● **WORK ORDER**
Answer these questions from the news items below:
1. According to Fortune magazine, how much do Pinkberry franchisees pay upfront?
2. To what place did Melbourne move in the Worldwide Cost of Living Survey?
3. Which city does the survey name as the most expensive for expatriates?

● **SOURCE DOCUMENT**
◇ ◇ ◇

Next hot franchise trend?
A tart-yet-sweet swirled yoghurt called Pinkberry is being touted as the next new hot franchise trend. Launched in Los Angeles two years ago, the 20th store just opened in Beverley Hills. And there are plans for 50 in Los Angeles and New York by the end of the year.
The brand has been linked with celebrity names Salma Hayek, Jerry Seinfield and Paris Hilton. The founders have been reported to be in discussions with Starbucks founder Howard Shultz and his venture capital firm Maverton.
Pinkberry is just two flavours – plain and green tea, sprinkled with your choice of fresh berries, granola and chocolate chips. Stores are apparently getting about 1500 customers a day. There are already imitators; and groupies refer to the real thing as “crackberry”.
According to Fortune magazine, franchisees pay $US40,000 upfront for the right to sell the yogurt desserts, then pay 7% monthly sales royalties and marketing fees.
The Pinkberry craze is defying frozen yogurt trends in the US: per capita consumption of frozen yogurt declined from 1.6 kilograms per person in 1991 to 0.6 in 2005, according to USDA Economic Research Service. How long can the craze last?
The company has already hit problems in the way it describes its product. Originally marketed as frozen yogurt, Pinkberry has recently faced complaints that its product does not meet the California Department of Food and Agriculture’s definition of frozen yogurt because it does not contain bacterial cultures. The company may be forced to reveal its recipe.
Our cities climb the cost of living ladder
Australian cities have moved up the rankings of the world’s most expensive cities. This is with the exception of Sydney. Although it remains Australia’s most expensive city, Sydney dropped two places in worldwide rankings.
Sydney moved from 19th to 21st place this year with a score of 94.9 (New York is used as the base city, scoring 100 points.)
Melbourne has darted up the list, moving to 60th place from 74, according to the latest Worldwide Cost of Living Survey from Mercer Human Resource Consulting.
Perth is more expensive than Brisbane (84th compared to 86th) but both jumped higher up the world list. Adelaide remains the least costly mainland state capital, despite a 12-place jump to 96.
The rising dollar has had an impact, as has increased consumer demand driven by the influx of business and capital into WA and Queensland.
Moscow is the most expensive city for expatriates, followed by London, Seoul and Tokyo, according to the survey which looks at 143 cities and measures the comparative cost of over 200 items.

◇ ◇ ◇

● **DATASET EXTRACT**

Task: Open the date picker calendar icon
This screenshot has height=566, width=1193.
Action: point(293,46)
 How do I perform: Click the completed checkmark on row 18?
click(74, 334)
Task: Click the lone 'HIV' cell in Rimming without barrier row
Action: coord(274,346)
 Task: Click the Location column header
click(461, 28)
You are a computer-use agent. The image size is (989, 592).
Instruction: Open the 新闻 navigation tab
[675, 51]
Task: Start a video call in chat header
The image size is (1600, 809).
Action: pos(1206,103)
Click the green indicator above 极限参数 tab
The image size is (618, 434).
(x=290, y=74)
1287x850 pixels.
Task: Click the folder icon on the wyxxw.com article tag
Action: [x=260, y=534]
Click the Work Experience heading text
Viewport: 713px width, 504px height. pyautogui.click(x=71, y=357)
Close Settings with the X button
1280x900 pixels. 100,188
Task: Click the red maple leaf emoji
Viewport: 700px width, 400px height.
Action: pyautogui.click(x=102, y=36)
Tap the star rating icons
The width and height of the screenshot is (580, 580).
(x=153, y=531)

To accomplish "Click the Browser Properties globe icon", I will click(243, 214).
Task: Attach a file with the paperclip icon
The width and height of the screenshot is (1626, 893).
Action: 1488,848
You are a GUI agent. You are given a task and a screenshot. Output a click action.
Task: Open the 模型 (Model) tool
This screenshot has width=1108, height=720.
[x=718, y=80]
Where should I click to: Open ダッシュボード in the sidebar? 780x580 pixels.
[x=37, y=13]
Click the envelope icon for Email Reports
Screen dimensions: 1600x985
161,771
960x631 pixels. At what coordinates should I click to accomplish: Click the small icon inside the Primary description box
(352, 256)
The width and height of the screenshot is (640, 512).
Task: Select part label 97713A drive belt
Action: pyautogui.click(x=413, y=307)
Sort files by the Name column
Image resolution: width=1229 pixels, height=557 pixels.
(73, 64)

◇ ◇ ◇

● **THE COMPLETED TASK**
1. $US40,000
2. 60th place, up from 74th
3. Moscow